## Exercise brief:
Continue the baptism sermon for Wilfred Mawby below from the point where it stops.

## Extract provided:
++++++++
Sunday 26 February 2012

Baptism of Wilfred Mawby 26th February 2012

Putting first things first is a struggle.

What we see as first things should determine how we do everything else, but mortal beings struggle to accomplish this.

In baptising Wilfred his parents are making a statement of intention to write God large in their family and put lesser things in their place. The form of their baptismal promise, which calls for divine help, touches on the struggle entailed. With the help of God, we will.

Both parents are strategists, Will with his background as an army officer and Liz in her work on media consultancy. It has been a pleasure to get to know them and the other residents of Treemans, a place so much part of the history of Horsted Keynes, as we have prepared for today.

Parenting tests strategic thinking to its limits but I’m sure Will and Liz will deliver, not least from the evidence there is of their holding to vision and delivering on commitment!
++++++++
## Data extract:
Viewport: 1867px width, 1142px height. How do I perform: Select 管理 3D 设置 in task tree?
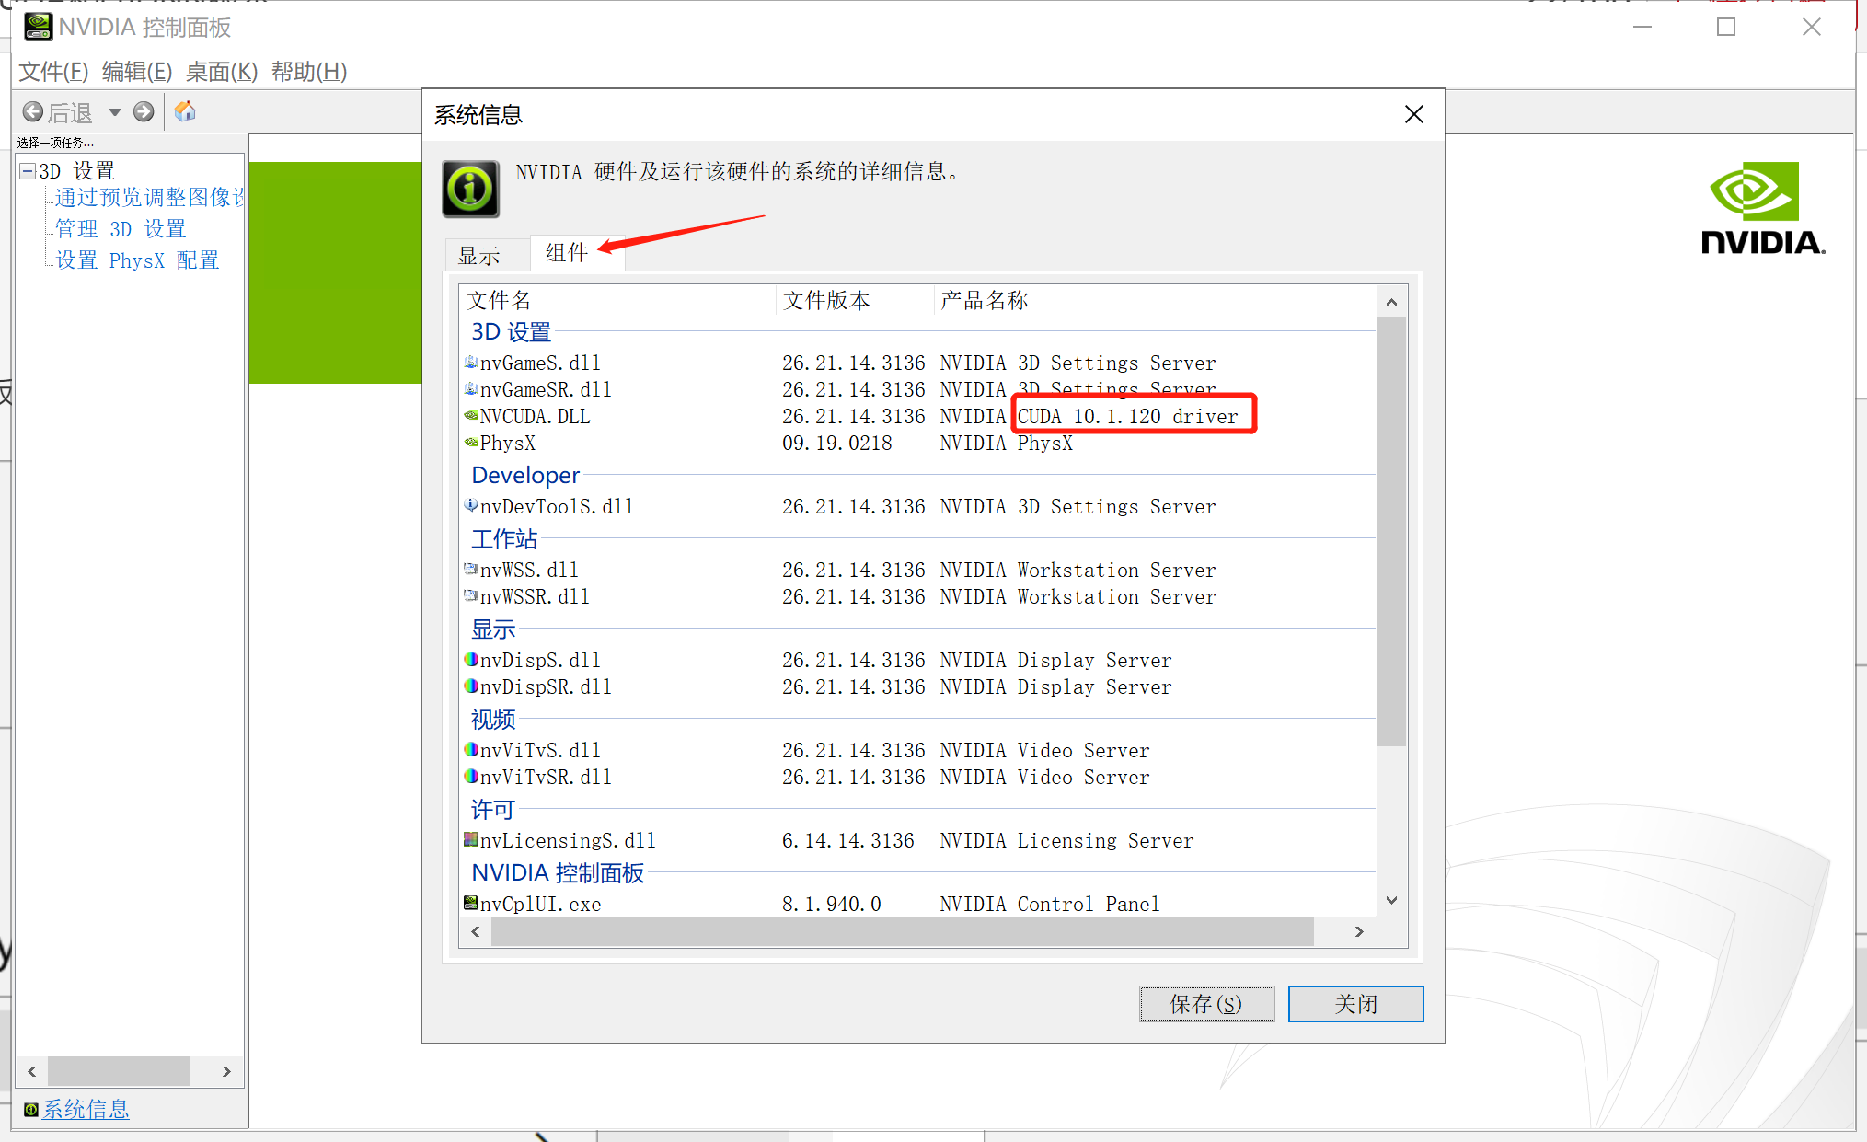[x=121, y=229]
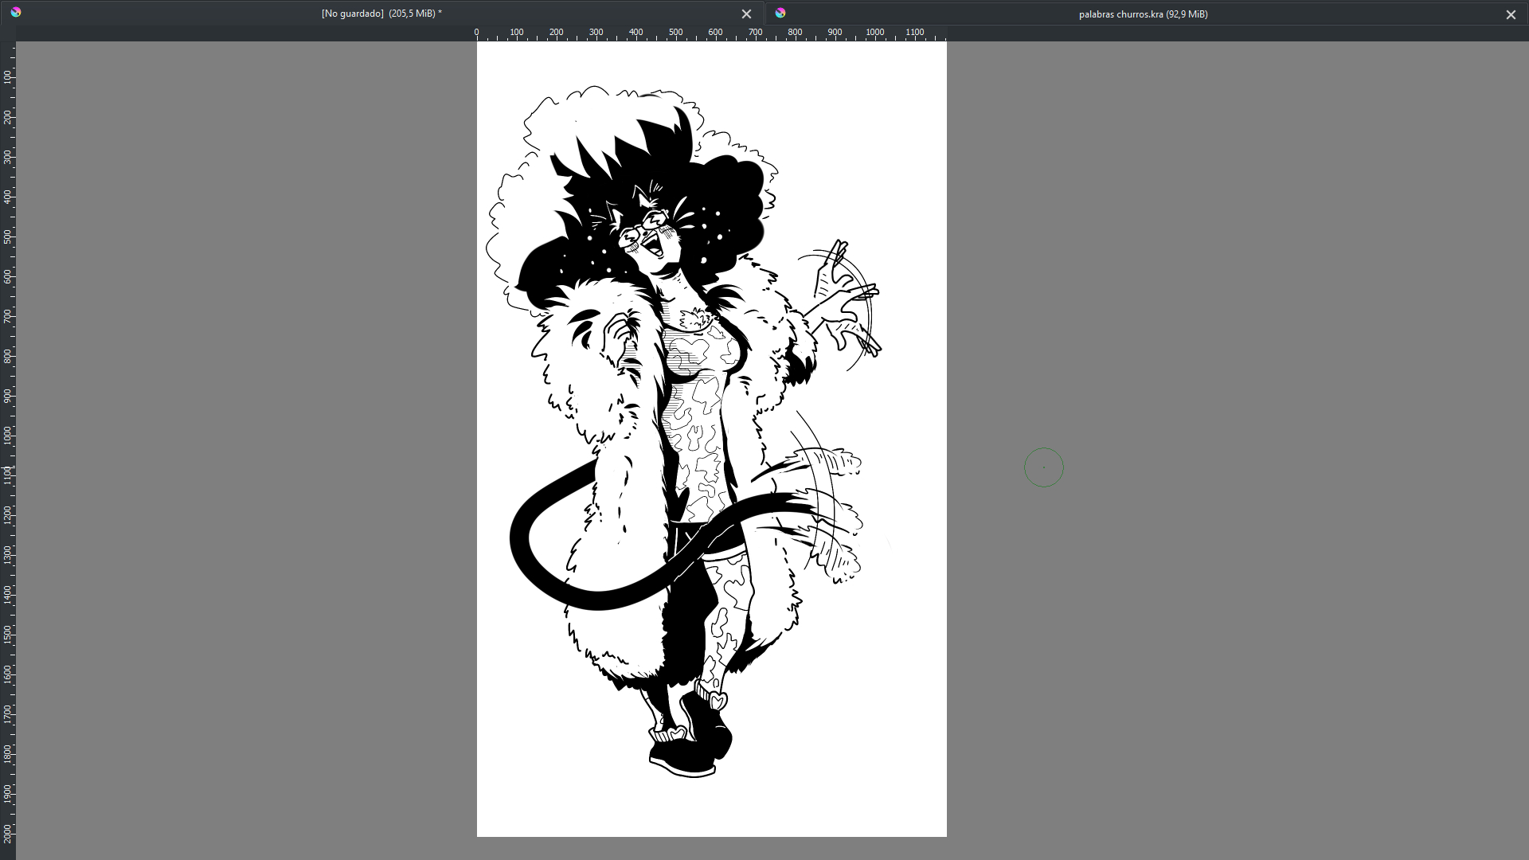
++++++++
## Exercise output:
Today’s baptism is itself placed strategically so as to help us best start Lent here at St Giles as I will explain. I apologise for the inconvenience that strategy has put many of our visitors to as they’ve made time in busy schedules to speed down to Sussex for a mid-morning baptism.

On Monday I visited the splendid Hajj exhibition at the British Museum. In the Hajj pilgrimage Muslims fulfil one of the five tenets of their faith through a once in a lifetime visit to Mecca.

As they go on Hajj Muslims settle debts and seek forgiveness from family and friends to travel over land to the place they pray towards and, more profoundly, back in time to the foundational events of Islam linked to Muhammad and before him Abraham and Adam.

Like Ramadan, another Pillar of Islam, Hajj is a Muslim back to basics, putting first things first call for that religion based as it is on submission to God, which, literally, in Arabic is Islam.

Seeing film of hundreds of thousands of Muslims circling the cubic Ka’ba, traditional site of Abraham’s sacrifice, was absolutely fascinating – I do recommend the exhibition. The holy pull of Mecca was further expressed in the contemporary artist Ahmed Mater al-Ziad’s work Magnetism which shows a magnetic cube like the Ka’ba surrounded by a swirl of iron filings.

It’s that holy pull or magnetism essential to baptism that’s ours to rediscover as Christians in our Lenten pilgrimage to the Easter Festival.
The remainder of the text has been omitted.